Judge Ken Williams will rule on the proposed plea agreement at a 1 p.m. hearing Wednesday in Clallam County Superior Court at the county courthouse, 223 E. Fourth St. in Port Angeles.
“I’m not asking for any more detention time other than what she’s already done,” Troberg said.
Under the plea deal, Last would plead guilty to a reduced charge of second-degree manslaughter in juvenile court, Troberg said, and would face up to 30 days incarceration when sentenced for second-degree manslaughter as a juvenile, Troberg said.
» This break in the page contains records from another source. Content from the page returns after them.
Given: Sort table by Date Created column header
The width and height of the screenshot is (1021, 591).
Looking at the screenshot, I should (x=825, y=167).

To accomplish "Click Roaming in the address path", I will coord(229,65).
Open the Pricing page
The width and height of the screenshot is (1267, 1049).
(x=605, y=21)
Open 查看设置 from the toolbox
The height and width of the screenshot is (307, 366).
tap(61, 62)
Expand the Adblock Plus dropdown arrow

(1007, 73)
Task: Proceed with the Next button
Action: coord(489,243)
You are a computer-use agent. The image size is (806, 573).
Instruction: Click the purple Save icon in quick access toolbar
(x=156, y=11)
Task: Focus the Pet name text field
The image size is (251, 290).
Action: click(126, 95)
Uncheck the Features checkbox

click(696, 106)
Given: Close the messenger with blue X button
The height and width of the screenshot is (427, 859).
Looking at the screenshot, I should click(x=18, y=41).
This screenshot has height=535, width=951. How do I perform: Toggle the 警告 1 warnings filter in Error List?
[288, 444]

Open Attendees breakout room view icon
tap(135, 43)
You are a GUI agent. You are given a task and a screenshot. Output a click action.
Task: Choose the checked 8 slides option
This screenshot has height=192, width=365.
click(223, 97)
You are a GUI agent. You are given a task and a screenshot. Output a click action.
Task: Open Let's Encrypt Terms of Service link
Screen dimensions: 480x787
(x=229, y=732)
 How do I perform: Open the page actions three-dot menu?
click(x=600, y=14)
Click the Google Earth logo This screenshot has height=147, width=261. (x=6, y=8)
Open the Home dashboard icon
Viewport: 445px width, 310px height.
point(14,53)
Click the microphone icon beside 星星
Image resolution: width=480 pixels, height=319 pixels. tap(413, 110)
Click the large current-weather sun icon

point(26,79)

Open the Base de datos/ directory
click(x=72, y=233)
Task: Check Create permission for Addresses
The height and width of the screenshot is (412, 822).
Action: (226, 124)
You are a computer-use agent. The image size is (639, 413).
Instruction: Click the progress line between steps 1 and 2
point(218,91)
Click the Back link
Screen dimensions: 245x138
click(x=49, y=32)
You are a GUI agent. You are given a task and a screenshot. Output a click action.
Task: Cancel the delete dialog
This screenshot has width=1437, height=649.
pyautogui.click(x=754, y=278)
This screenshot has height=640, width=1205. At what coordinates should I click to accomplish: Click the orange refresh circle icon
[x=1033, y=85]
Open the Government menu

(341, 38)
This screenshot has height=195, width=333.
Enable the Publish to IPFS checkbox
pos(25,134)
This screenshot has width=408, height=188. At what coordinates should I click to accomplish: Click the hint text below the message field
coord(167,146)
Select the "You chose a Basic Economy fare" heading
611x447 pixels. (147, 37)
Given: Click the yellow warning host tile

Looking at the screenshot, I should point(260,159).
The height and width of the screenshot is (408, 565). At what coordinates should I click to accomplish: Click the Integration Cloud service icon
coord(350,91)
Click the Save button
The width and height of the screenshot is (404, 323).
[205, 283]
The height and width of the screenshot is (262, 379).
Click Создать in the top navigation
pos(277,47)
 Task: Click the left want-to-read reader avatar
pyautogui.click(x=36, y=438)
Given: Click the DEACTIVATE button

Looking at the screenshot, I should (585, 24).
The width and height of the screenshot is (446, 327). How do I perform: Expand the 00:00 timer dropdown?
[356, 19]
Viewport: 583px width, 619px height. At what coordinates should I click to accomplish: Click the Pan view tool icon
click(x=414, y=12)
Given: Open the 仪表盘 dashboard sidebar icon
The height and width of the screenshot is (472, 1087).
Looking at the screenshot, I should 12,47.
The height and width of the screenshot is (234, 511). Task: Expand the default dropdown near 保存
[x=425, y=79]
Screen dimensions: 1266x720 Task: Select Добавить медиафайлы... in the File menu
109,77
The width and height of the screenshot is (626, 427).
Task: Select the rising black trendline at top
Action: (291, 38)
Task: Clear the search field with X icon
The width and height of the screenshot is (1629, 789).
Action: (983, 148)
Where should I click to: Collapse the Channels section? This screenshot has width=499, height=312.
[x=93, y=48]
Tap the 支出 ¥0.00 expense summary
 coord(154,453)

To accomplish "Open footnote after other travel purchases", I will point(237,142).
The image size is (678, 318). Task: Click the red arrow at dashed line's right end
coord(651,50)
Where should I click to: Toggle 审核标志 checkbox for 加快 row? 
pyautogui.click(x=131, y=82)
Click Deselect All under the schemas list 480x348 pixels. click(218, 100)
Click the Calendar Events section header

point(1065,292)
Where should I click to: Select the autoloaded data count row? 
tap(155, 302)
Last, who is now on her own recognizance and living with a family member, already had served nine months in juvenile detention and would get credit for time served, Troberg said.
No comment
Last’s attorney, John Hayden of Clallam County Public Defenders, would not comment on Wednesday’s hearing.
“I have no comment at this point,” Hayden said last week.
But Troberg said the two had come to an agreement.
“[Hayden] has accepted the plea offer,” Troberg said.
“It’s basically going back to an offer that was made a couple of years ago.”
Williams was scheduled to rule on the plea agreement Friday, but Hayden was short-staffed due to inclement weather, Hayden said.
Last is accused of drowning her newborn son in a toilet Dec. 30, 2008, immediately after his birth.
She told police she let him drown, according to a transcript of her confession.
Last has been scheduled to stand trial for second-degree murder March 12 and has pleaded not guilty.
The admissibility of her January 2009 confession to police was key to Wednesday’s proceedings, Troberg said.
Troberg said he and Hayden began discussing the plea deal after Williams ruled against Hayden in September concerning statements Last made to police in January 2009.
In the statement, Last first told police she tried to revive the infant with mouth-to-mouth resuscitation before saying she intentionally let the infant die in a toilet at the Port Angeles home of her father, Ron Last, according to a transcript of the confession.
Williams ruled Lauryn Last was not coerced into making the confession and allowed her admission to be included as evidence at her trial.
Last’s trial had been repeatedly delayed by 11 months of hearings to determine the admissibility the confession.
Last was 16 in 2009 when she was charged, as an adult, with first-degree murder, for which she could have been sentenced to up to 27 years.
The charge was reduced to second-degree murder in 2009 because there was no sign of premeditation, Troberg said in an earlier interview.
If convicted of second-degree murder, she could have been sentenced to up to 18 years.
The juvenile court proceedings under which she would receive no time in juvenile detention will be public, Troberg said, but the record of the proceedings can be sealed after two years.
Last was 15 and living in Colorado when she was impregnated by a 37-year-old man who was a friend of a relative’s, according to court records.
Gregory Greenway is serving a four-year sentence in Colorado for criminal attempt to commit sexual assault on a child.
“I’m sorry for what I have caused you and your daughter,” he said when sentenced in 2009, addressing Last’s mother, Dawn Harris, according to the Pueblo (Colo.) Chieftan.
“I’m not a bad man. I just made a very bad choice.”
Police said they believe the infant Last gave birth to was full term.
The infant was dumped in a trash container and its body found in a garbage bag inside a 30-ton trash container at a Tacoma-area landfill.